L’Autorità per le Garanzie nelle Comunicazioni (AGCOM) ha emesso un provvedimento inequivocabile con la delibera numero 172/26/CONS, sanzionando l’Associazione Febea, editore dell’emittente radiofonica locale “Radio Antenna Febea“. L’emittente è stata condannata al pagamento di una multa pecuniaria pari a 9.000 euro a causa dei contenuti diffusi durante diverse puntate del programma “Talk Sport“, andate in onda tra i mesi di luglio e ottobre del 2025. Un messaggio chiaro da parte delle istituzioni dello Stato: chi si comporta in questo modo, alla fine, paga sempre. Utilizzare il mezzo radiofonico per spargere fango è un comportamento palesemente in errore che distrugge qualsiasi parvenza di credibilità. Chi si nasconde dietro a un microfono per denigrare il prossimo dimostra di non avere alcuna dignità giornalistica e il suo peso specifico, all’interno della società e del panorama dell’informazione, ha uno scarso valore rispetto alle persone che vengono ingiustamente colpite.

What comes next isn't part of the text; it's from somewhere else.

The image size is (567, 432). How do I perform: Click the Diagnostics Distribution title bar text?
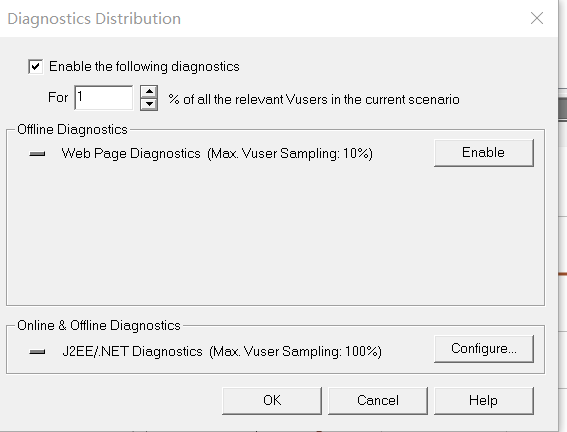point(94,19)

Gli insulti omofobi e la gravità di una condotta ingiustificabile
Le analisi condotte dall’Autorità hanno portato alla luce una serie di episodi sconcertanti, caratterizzati da un linguaggio incompatibile con i principi normativi di tutela della dignità umana e del divieto di discriminazione. Nelle puntate del 28 luglio e del 27 agosto 2025, le frequenze della radio sono state teatro di gravissime e inaccettabili affermazioni omofobe pronunciate dai conduttori. A questo quadro desolante si aggiunge l’episodio del 3 ottobre 2025, quando è stata mandata in onda un’espressione blasfema pronunciata in diretta da un radioascoltatore. L’AGCOM ha categoricamente respinto la tesi difensiva della radio, la quale cercava di derubricare questi fatti a semplici episodi isolati legati a momenti di tensione sportiva, ribadendo al contrario che la natura episodica non annulla la gravità dei discorsi d’odio e che l’emittente non ha saputo prendere le distanze in modo realmente tempestivo ed efficace.

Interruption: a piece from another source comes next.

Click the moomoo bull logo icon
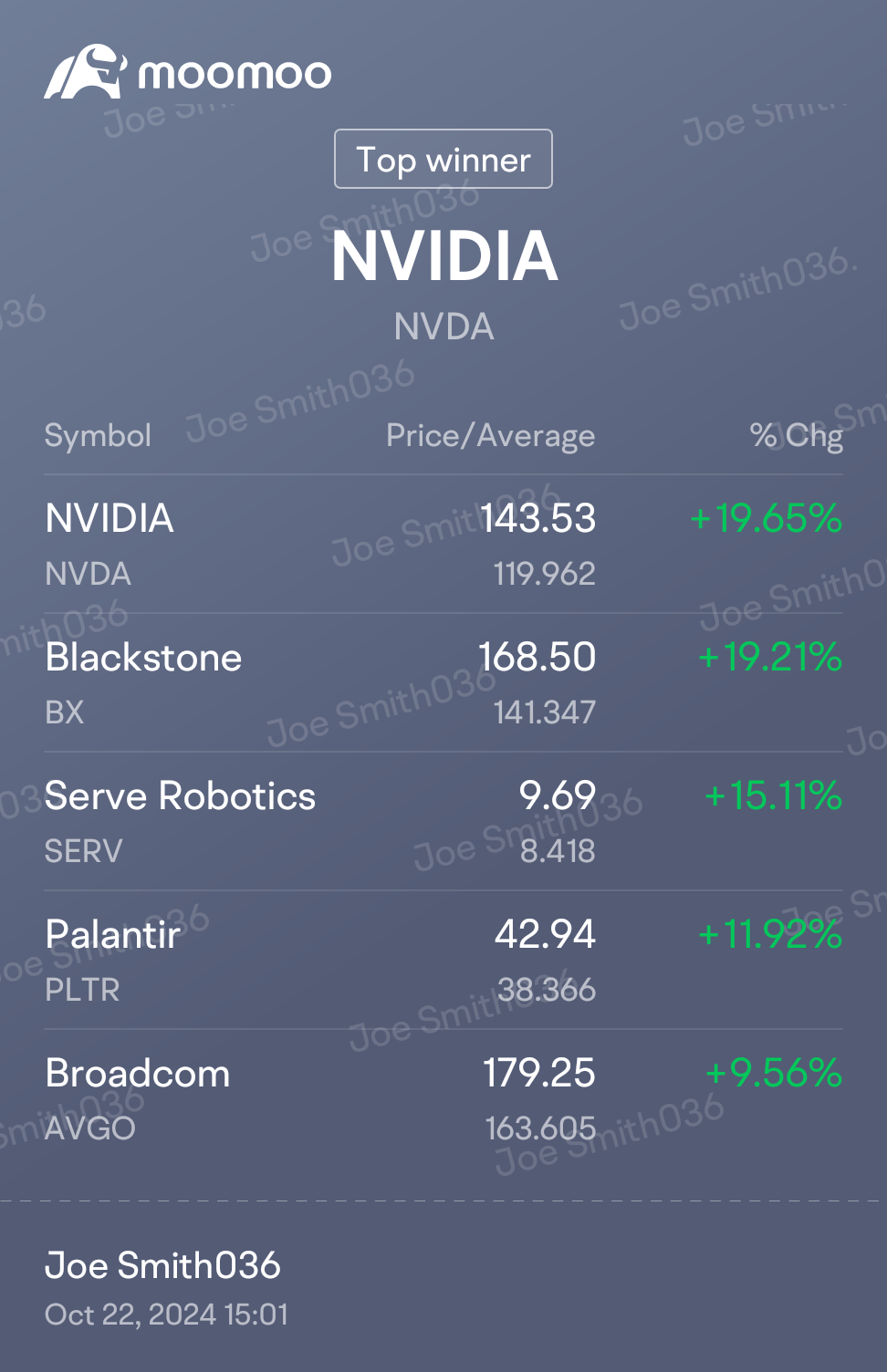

Piena solidarietà a Sara Mancini: il vero giornalismo richiede rispetto
Una delle pagine più buie e vergognose di questa triste vicenda mediatica riguarda i ripetuti attacchi rivolti all’ottima giornalista Sara Mancini, trasformatasi in bersaglio di espressioni profondamente sessiste, misogine e denigratorie nel corso delle trasmissioni andate in onda a settembre e ottobre 2025. A Sara Mancini va la nostra totale e incondizionata solidarietà. Chi si abbassa a utilizzare allusioni volgari e sessiste per tentare di screditare una professionista si qualifica da solo. Questi individui dimostrano di non possedere nemmeno un briciolo di quell’etica che dovrebbe essere alla base di ogni mezzo di comunicazione, perdendo ogni autorevolezza. La loro statura morale e professionale è inesistente, specialmente se paragonata alla levatura e alla correttezza di una giornalista come Sara, molto seria e competente, qualificata, vittima di un accanimento così becero e ingiustificato che per lei rappresenta solo una medaglia di merito.
Il ruolo di Massimo Ripepi e la ricerca di una giustizia ancora parziale
Questo importante provvedimento sanzionatorio ha preso le mosse da una formale segnalazione presentata da Massimo Ripepi. Ripepi, figura di assoluto e indiscusso rilievo istituzionale che oggi ricopre l’importante carica di assessore comunale, è intervenuto già da anni per denunciare queste condotte gravemente lesive. Con il suo intervento ha acceso un faro su una deriva inaccettabile, ottenendo oggi una fondamentale vittoria e rendendo giustizia alla comunità. Tuttavia, si tratta di una giustizia che al momento può essere definita solo parziale. Come è noto, infatti, successivamente alle puntate sanzionate da questa delibera, sono andate in onda innumerevoli altre puntate cariche di accuse, ulteriori offese, insulti gratuiti e diffamazioni. A fronte del protrarsi di questi comportamenti inqualificabili, Ripepi ha prontamente integrato l’esposto iniziale. È quindi lecito attendersi che questo sia solo il primo passo e che, in un futuro molto prossimo, possano arrivare ulteriori provvedimenti a carico di chi ostinatamente rifiuta di rispettare le più basilari regole del vivere civile e della corretta informazione.